### Records for this exercise
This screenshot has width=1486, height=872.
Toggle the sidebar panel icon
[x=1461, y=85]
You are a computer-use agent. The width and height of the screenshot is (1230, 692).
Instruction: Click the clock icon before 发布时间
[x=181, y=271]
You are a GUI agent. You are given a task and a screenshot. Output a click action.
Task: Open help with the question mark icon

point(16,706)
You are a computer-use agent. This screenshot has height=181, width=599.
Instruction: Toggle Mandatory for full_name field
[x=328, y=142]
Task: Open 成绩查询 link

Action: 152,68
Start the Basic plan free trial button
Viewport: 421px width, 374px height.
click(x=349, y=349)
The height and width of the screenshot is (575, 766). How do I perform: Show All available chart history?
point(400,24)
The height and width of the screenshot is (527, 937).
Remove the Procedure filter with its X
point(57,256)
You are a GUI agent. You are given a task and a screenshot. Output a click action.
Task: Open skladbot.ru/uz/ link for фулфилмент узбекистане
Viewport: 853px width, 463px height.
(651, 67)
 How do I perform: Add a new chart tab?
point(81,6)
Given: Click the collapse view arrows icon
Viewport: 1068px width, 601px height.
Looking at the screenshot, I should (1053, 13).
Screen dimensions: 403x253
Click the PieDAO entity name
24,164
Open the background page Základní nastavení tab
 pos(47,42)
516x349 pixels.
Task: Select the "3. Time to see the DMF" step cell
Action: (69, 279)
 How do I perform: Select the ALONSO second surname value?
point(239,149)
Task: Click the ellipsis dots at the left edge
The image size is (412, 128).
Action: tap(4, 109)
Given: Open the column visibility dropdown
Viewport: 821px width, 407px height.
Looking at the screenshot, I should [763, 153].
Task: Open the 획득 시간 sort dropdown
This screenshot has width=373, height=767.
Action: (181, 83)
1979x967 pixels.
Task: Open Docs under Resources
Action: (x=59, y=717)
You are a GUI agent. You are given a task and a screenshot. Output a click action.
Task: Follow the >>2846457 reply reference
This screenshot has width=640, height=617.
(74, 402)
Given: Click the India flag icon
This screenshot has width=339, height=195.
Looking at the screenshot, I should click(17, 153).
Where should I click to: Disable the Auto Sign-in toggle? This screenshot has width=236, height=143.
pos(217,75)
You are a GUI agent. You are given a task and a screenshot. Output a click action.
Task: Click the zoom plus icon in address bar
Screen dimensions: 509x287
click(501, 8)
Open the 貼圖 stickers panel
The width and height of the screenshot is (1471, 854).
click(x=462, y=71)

### Directions for this task
Format the rows as a numbered list with blank lines omitted, covering only the part that opens with the line containing "Start the Basic plan free trial button" and closes with the line containing "pos(217,75)", both ends included.

### Answer to the exercise
1. Start the Basic plan free trial button
2. Viewport: 421px width, 374px height.
3. click(x=349, y=349)
4. The height and width of the screenshot is (575, 766). How do I perform: Show All available chart history?
5. point(400,24)
6. The height and width of the screenshot is (527, 937).
7. Remove the Procedure filter with its X
8. point(57,256)
9. You are a GUI agent. You are given a task and a screenshot. Output a click action.
10. Task: Open skladbot.ru/uz/ link for фулфилмент узбекистане
11. Viewport: 853px width, 463px height.
12. (651, 67)
13.  How do I perform: Add a new chart tab?
14. point(81,6)
15. Given: Click the collapse view arrows icon
16. Viewport: 1068px width, 601px height.
17. Looking at the screenshot, I should (1053, 13).
18. Screen dimensions: 403x253
19. Click the PieDAO entity name
20. 24,164
21. Open the background page Základní nastavení tab
22.  pos(47,42)
23. 516x349 pixels.
24. Task: Select the "3. Time to see the DMF" step cell
25. Action: (69, 279)
26.  How do I perform: Select the ALONSO second surname value?
27. point(239,149)
28. Task: Click the ellipsis dots at the left edge
29. The image size is (412, 128).
30. Action: tap(4, 109)
31. Given: Open the column visibility dropdown
32. Viewport: 821px width, 407px height.
33. Looking at the screenshot, I should [763, 153].
34. Task: Open the 획득 시간 sort dropdown
35. This screenshot has width=373, height=767.
36. Action: (181, 83)
37. 1979x967 pixels.
38. Task: Open Docs under Resources
39. Action: (x=59, y=717)
40. You are a GUI agent. You are given a task and a screenshot. Output a click action.
41. Task: Follow the >>2846457 reply reference
42. This screenshot has width=640, height=617.
43. (74, 402)
44. Given: Click the India flag icon
45. This screenshot has width=339, height=195.
46. Looking at the screenshot, I should click(17, 153).
47. Where should I click to: Disable the Auto Sign-in toggle? This screenshot has width=236, height=143.
48. pos(217,75)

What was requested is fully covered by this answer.